The meeting was peppered with criticism of Touche Ross, BCCI's liquidators, for their high fees and slowness in paying out creditors. Keith Vaz, the Labour MP who has campaigned on behalf of BCCI's UK creditors and employees, led the attacks from the floor, but ended by shaking the hand of Christopher Morris, the liquidator chairing the meeting.

Mr Vaz said he was 'delighted that there was a new spirit of goodwill' after Mr Morris agreed to support Mr Vaz's call for a meeting between the Department of Trade and Industry and the new Chancellor in order to settle the matter of the writ served by the liquidators on the Bank of England on Monday.
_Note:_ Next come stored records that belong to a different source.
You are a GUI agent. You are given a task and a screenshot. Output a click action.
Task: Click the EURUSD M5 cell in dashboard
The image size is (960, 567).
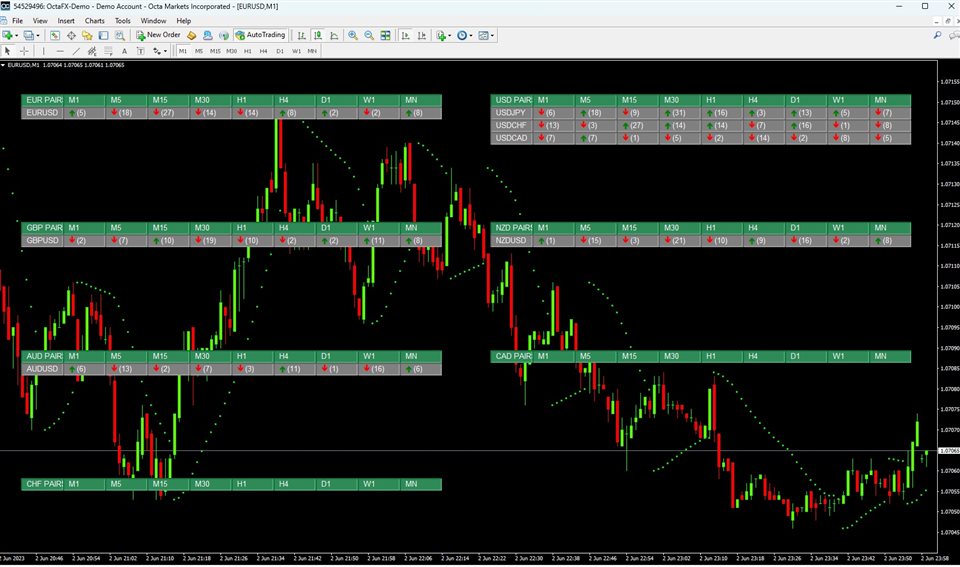(x=126, y=113)
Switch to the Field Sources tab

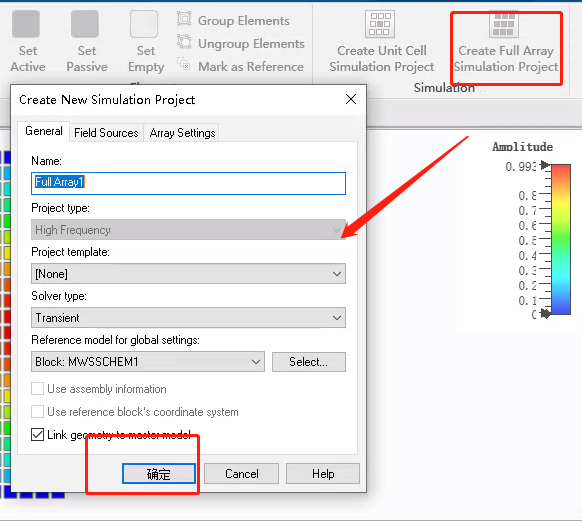106,132
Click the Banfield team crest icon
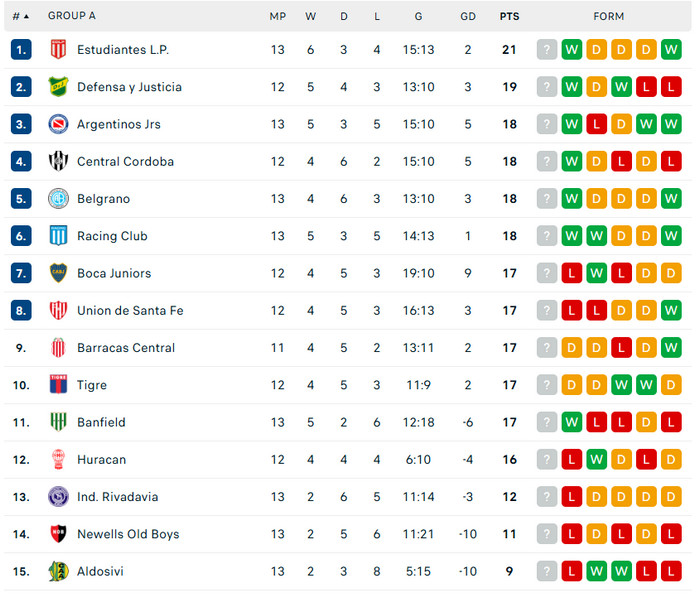The width and height of the screenshot is (700, 598). 58,422
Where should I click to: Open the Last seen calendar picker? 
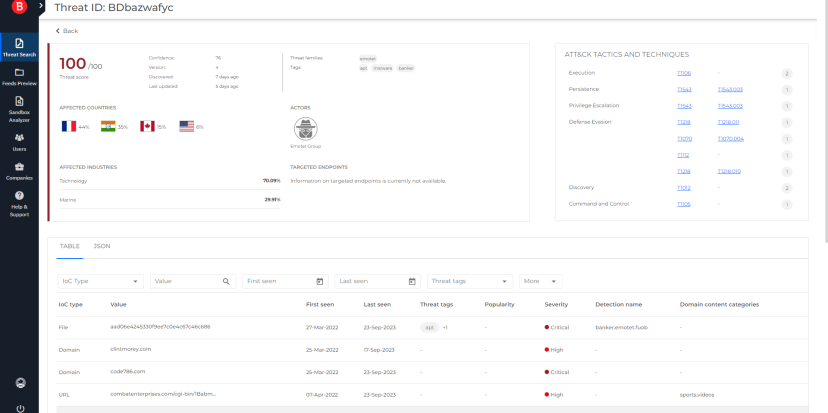(x=412, y=282)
The meeting at Wembley was the first in which all 55,000 of BCCI's UK creditors were entitled to attend and vote for a formal liquidation committee to advise the liquidators on the winding up of the scandal-hit bank. In the event fewer than 1 per cent - only 524 - turned up, although Mr Morris said the 105 journalists present would help to carry the message to those absent.

The main purpose of the meeting was to vote in a new creditors' committee to replace the current informal committee. The existing committee includes Adil Elias, a US-based BCCI creditor who has held up settlement between the liquidators and BCCI's majority shareholders, the emirate of Abu Dhabi, in the Luxembourg courts.

The settlement, which would pay creditors 30-40 per cent of their claims, was repeatedly attacked by depositors at the meeting, including Dr Elias. Many pointed out that Abu Dhabi would be contributing only 12- 15 per cent of this total, and that the liquidators would be better off suing Abu Dhabi, as they had done with the Bank of England and BCCI's auditors, Price Waterhouse and Ernst & Whinney (now Ernst and Young).

Mr Morris stuck to his theme: 'The only alternative to the settlement with Abu Dhabi is litigation against them. This would last into the next century, would be very expensive, and might end up using all the liquidation's assets, with no guarantee of success.'

The creditors preferred to clap and cheer those who urged suing Abu Dhabi, but when Mr Morris closed the meeting after three hours for the vote on who should form the committee, most went away at least mollified. The results of the ballot will be known in about two weeks.

The Bank of England's deposit protection board may be liable for up to pounds 10m in payments to depositors in Equatorial Bank and a further pounds 6.3m for Roxburghe Bank, both of which are in administration. The annual report said the board paid out pounds 71m in the year to February, pounds 66.5m of it to BCCI depositors, leaving an pounds 8.8m deficit. This compares with a pounds 29m deficit in 1992.